■ REQUESTS ■
- 1) Can you transcribe the passage of the speech on SEND support starting with "In Nottinghamshire, we" and going on through "for SEND support."?
- 2) Can you pick up the speech on SEND support after its last sentence and carry it on?

***** ARTICLE

I want to describe the problem from a local authority perspective for colleagues in the House. The 2014 legislation was well intentioned, as we have heard, but it has not delivered on those intentions. In some ways it has created an impossible circumstance, where very high levels of demand and expectation now exist on a service that faces huge budget and capacity pressures. That is not sustainable.

Local authorities in many ways are caught between a rock and a hard place. They are expected to meet the demands of families but also have to balance a budget, and all the time with the knowledge that any steps taken to reduce costs may well end up being overturned in tribunal. Inadvertently, and understandably, seeking to give parents of SEND children some authority and control over what support they get is creating an adversarial system. There are funding issues to all that, but fundamentally the system does not work, so funding alone will not fix it. Because it is a partnership across health, schools, local authorities and others, there is a challenge both in meeting expectation and in accountability for the outcomes.

Fundamentally, at a policy level we have a system that says to families that they can have whatever support and services they want. That is a laudable aim, but in reality there are limited budgets and capacity in the system, which means that local authorities and delivery partners are constrained in what they can do. The system has not recognised that contradiction, so the local partnership is still judged against an unachievable target, which is why, in the latest inspections, nowhere nationally is any better than “inconsistent” in its SEND outcomes.

In Nottinghamshire, we fully recognise the need for improvement in the capacity for SEND support, in tackling waiting times for outcomes, and in the scrutiny and accountability of the system, among other things. We have introduced a new SEND improvement board—Dame Christine Lenehan of the Council for Disabled Children it its independent chair—with the intention of driving improvement in the system with proper scrutiny and oversight. We have already seen positive steps from it. We are fully committed to tackling those issues, to the extent that I have also created a specific cabinet role for SEND support.

**********
***** DATA LINES

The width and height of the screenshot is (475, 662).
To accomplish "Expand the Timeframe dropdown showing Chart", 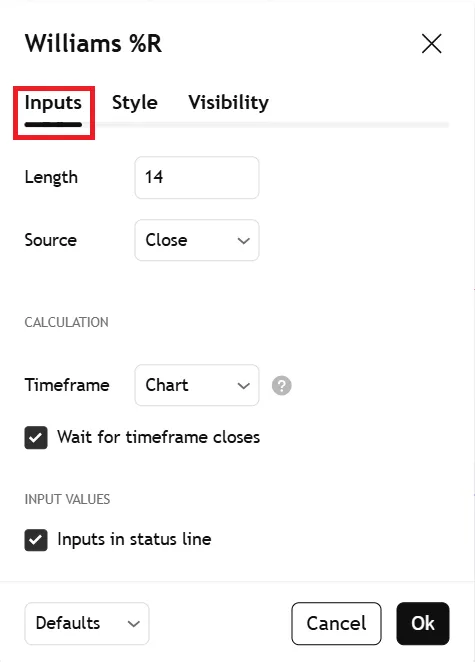I will [197, 385].
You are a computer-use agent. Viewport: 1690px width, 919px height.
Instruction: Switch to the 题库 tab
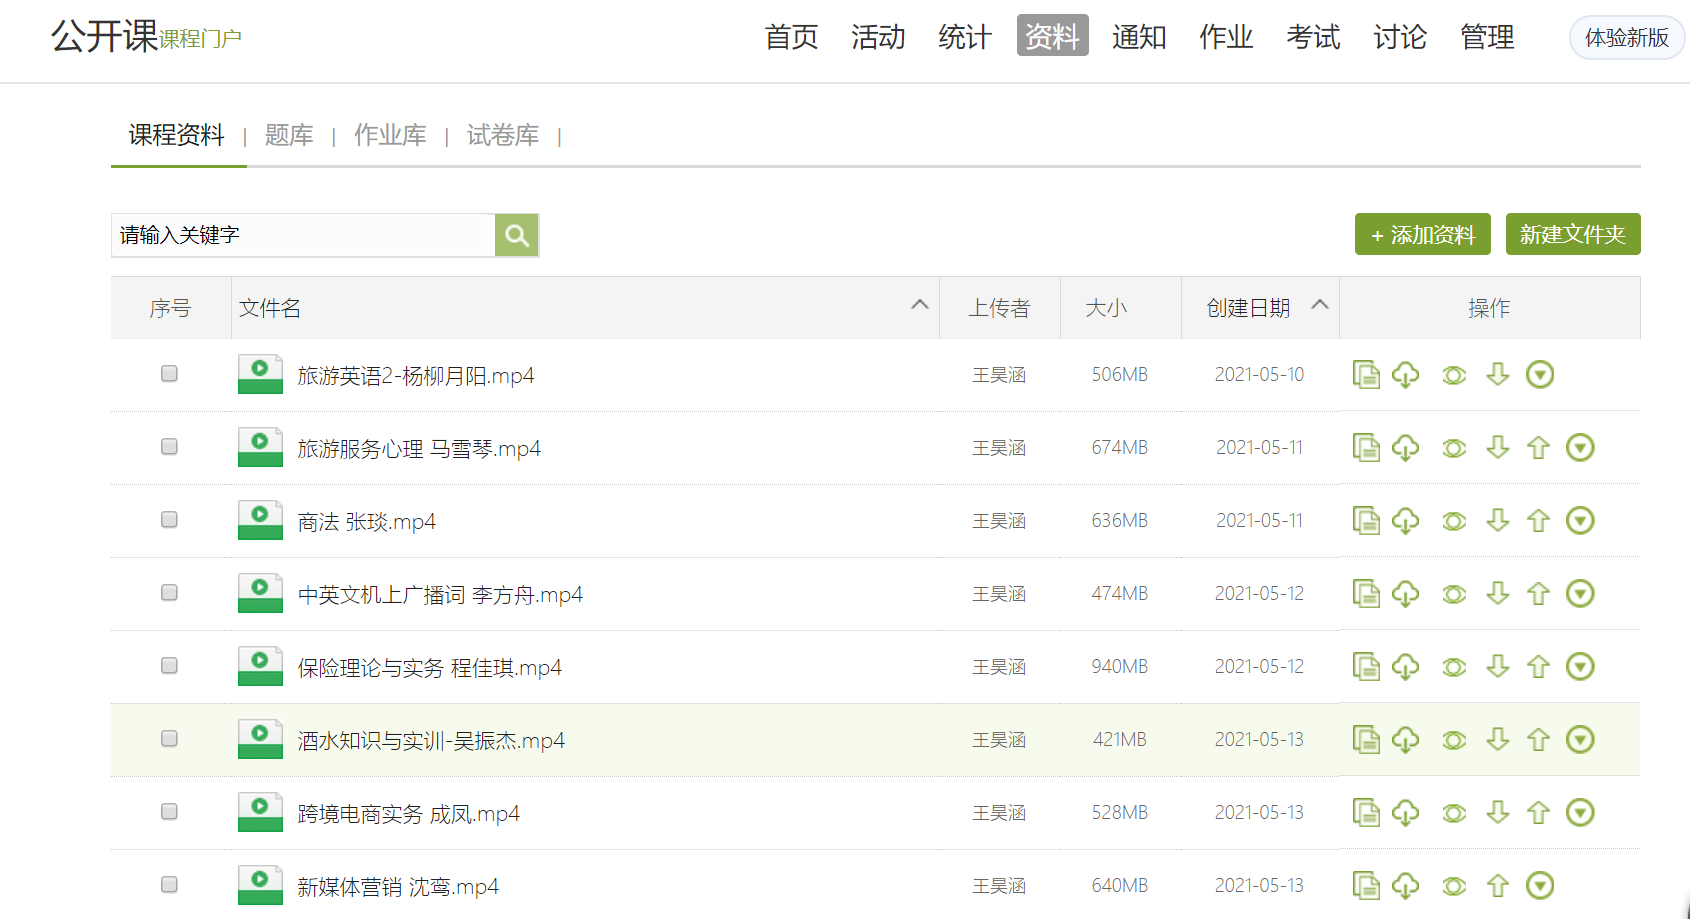pos(289,135)
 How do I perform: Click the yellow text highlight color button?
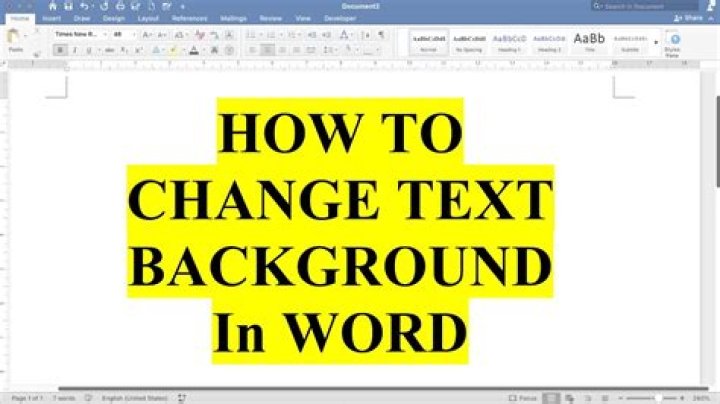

**********

■ THE RESULTS ■
- 1)
In Nottinghamshire, we fully recognise the need for improvement in the capacity for SEND support, in tackling waiting times for outcomes, and in the scrutiny and accountability of the system, among other things. We have introduced a new SEND improvement board—Dame Christine Lenehan of the Council for Disabled Children it its independent chair—with the intention of driving improvement in the system with proper scrutiny and oversight. We have already seen positive steps from it. We are fully committed to tackling those issues, to the extent that I have also created a specific cabinet role for SEND support.

- 2)
In truth, though, we are constrained. The inspection regime is not really sure of what it is asking us for. Many authorities have huge deficits in the high needs block, so they are massively overspending, yet they have still received more positive inspection outcomes. We have balanced the budget and do not have a deficit, which clearly has an impact on services, but that does not seem to be a factor in inspection outcomes. Are we being asked to balance that budget or not? We have a legal duty to do so, but it is not recognised by Ofsted.

Nottinghamshire is among the most poorly funded authorities in this space, but we still balance our budget for additional needs. Other authorities have more money and still overspend massively but are rewarded with better inspection outcomes. Fundamentally, the system does not have a shared and coherent view of what it is asking us to deliver. That is a huge issue.

We are also told that the Government’s approach is to increase inclusion in mainstream schools where possible. It is absolutely right for children to receive appropriate support in mainstream setting wherever possible, and for us to work with schools and SENCOs to deliver it. Notts has taken that approach for many years and been held up as an exemplar of good practice in some Government circles, but at inspections we are marked down for it. Again, different parts of Government are telling us different things, so it is not always clear what we are being asked to do.

We take a graduated approach and step children up the pyramid depending on need, but the first response is to try to support children to remain in mainstream school, partly because that is very often the best outcome for the children, and partly because it is a requirement of a system with limited funding that we try low-cost options first. From an outcomes perspective, that is often the right thing to do, because although some children will require lifelong care, we want many of them to go on and live independent lives and be in employment—we should have high ambitions for our children. It is not often the best thing to become more reliant on more services than we need, because it can make that journey to being an independent adult more difficult.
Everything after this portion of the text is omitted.